This page will take you into pieces of literature that are carefully selected for their great content at the literary, scientific, or philosophical level. A short selection will be presented in full. A long one will be divided into sections that will be refreshed regularly. Emphasis and highlights are mostly ours, not made by the original author.
Here is our current selection:
Fan, the Story of a Young Girl's Life (1892)
by Henry Harford (W.H. Hudson)
Next day the friends met at Eden's club, and after lunching they had an hour's conversation in the smoking-room. But their characters of the previous evening now seemed to be reversed--Eden talked and the other listened. An inexplicable change had come over the loquacious man of letters; he listened and seemed to be on his guard, drinking little, and saying nothing about his plans and prospects. "Damn the fellow, I can't make him out at all," thought Eden, vexed that the other gave him no opportunity of introducing the subject he had been thinking so much about. He did not wish to introduce it himself, but in the end he was compelled to do so.

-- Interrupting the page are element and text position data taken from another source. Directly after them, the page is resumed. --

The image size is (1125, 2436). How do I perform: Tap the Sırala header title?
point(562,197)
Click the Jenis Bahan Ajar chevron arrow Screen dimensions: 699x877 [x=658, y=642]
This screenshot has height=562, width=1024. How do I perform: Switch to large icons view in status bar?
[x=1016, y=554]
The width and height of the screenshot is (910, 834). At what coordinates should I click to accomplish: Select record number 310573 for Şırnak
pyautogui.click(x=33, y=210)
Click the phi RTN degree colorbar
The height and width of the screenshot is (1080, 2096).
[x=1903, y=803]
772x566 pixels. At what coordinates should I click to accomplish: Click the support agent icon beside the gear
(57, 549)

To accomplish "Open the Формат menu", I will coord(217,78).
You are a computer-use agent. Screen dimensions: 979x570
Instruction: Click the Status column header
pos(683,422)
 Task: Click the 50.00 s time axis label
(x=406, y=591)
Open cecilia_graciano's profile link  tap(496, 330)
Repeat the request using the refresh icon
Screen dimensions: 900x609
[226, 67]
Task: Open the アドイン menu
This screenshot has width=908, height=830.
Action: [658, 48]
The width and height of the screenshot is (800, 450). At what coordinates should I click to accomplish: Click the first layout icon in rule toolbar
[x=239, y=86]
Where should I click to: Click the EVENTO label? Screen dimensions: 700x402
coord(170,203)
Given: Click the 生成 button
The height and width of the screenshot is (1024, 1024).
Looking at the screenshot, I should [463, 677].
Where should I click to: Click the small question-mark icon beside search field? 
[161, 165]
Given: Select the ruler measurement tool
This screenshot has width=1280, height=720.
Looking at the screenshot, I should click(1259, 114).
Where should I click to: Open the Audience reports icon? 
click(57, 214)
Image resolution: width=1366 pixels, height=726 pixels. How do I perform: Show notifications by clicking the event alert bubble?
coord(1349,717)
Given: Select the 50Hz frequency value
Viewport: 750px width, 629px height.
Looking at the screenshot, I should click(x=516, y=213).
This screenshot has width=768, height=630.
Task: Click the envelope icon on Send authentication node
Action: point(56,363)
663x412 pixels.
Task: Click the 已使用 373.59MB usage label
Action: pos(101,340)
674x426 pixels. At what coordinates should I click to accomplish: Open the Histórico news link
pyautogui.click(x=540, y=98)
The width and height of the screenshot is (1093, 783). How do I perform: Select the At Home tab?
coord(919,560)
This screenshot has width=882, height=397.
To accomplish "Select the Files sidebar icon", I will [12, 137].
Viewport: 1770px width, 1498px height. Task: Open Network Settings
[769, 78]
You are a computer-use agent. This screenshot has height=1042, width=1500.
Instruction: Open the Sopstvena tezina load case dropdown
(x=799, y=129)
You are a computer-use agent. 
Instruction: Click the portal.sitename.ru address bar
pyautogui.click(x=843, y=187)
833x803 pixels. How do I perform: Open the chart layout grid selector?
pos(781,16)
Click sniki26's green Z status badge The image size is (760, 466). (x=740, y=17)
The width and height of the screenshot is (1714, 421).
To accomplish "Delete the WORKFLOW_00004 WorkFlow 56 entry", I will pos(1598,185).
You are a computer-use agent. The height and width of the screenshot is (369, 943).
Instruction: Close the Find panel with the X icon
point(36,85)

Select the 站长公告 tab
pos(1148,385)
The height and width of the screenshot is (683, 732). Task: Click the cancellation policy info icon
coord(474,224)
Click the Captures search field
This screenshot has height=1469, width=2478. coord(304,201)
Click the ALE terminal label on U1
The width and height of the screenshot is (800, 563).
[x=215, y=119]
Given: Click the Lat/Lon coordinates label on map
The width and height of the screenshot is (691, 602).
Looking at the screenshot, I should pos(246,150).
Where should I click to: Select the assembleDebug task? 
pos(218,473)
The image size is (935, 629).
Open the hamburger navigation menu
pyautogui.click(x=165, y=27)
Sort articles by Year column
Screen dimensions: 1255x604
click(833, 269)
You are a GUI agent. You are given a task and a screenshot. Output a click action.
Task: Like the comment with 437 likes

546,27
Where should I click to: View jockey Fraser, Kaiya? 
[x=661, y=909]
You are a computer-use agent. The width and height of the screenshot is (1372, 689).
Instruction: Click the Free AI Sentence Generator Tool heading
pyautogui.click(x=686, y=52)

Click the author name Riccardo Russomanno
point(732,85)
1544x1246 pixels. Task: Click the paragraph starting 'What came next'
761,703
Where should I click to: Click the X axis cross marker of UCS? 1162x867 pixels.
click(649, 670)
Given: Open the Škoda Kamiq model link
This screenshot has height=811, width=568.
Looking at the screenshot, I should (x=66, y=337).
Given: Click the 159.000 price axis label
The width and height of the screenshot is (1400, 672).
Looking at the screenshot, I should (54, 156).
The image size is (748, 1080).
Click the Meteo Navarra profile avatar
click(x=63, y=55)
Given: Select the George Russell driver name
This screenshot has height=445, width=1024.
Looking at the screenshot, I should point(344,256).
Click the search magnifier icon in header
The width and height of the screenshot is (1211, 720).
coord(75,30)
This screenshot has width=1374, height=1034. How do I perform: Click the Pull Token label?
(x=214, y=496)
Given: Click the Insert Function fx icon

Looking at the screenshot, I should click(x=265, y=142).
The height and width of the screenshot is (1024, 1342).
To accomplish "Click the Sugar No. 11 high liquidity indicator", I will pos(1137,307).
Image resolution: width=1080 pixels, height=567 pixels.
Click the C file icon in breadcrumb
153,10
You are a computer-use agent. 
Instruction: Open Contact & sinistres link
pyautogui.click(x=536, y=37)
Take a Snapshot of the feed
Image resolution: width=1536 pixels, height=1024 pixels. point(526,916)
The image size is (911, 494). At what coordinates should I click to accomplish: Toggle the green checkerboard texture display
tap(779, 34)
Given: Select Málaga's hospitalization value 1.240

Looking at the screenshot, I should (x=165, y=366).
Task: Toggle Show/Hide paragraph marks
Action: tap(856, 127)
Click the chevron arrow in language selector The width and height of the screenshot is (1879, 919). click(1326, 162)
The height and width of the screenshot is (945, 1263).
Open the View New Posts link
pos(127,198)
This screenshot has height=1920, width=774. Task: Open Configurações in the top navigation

"By the way, Merton, before I forget it," he said at length, "tell me about Miss Affleck, whom I met at your house last evening."
Merton glanced at him and did not appear to be pleased at the question. "Oh, I see," thought his friend, "the subject is not one that he finds agreeable. I must know why."
"She is a friend of my wife's, but I have never seen much of her," replied Merton. "She is an orphan, without money or expectations, I believe." After an interval he added--"But I dare say you know as much as I can tell you about her, as you walked home or part of the way home with her last evening."
This of course was a mere guess on Merton's part.
"Yes, I did, but I didn't question her, and I wanted to know where her people came from, the Afflecks--"
"Oh, I can soon satisfy your curiosity on that point. That is really not her name. She was adopted or something by a lady who took an interest in her for some reason, or for no reason, and who thought proper to give her that name because Miss Affleck's real surname didn't please her."
"What was her real name?"
"I can't remember. Barnes, or Thompson, or Wilkins--one of those sort of names."
"And how came the lady to call her Affleck?"
"A mere fancy for an uncommon name, I believe, and because Frances Affleck sounded better than Frances Green or Black or anything she could think of. Of course she didn't really adopt the girl at all, but she brought her up and educated her."
Eden was not yet satisfied with what he had heard, and as Merton seemed inclined to drop the subject, which was not what he wanted, he remarked tentatively:
"How curious then that Miss Affleck should now be compelled to make her own living as a shop-assistant!"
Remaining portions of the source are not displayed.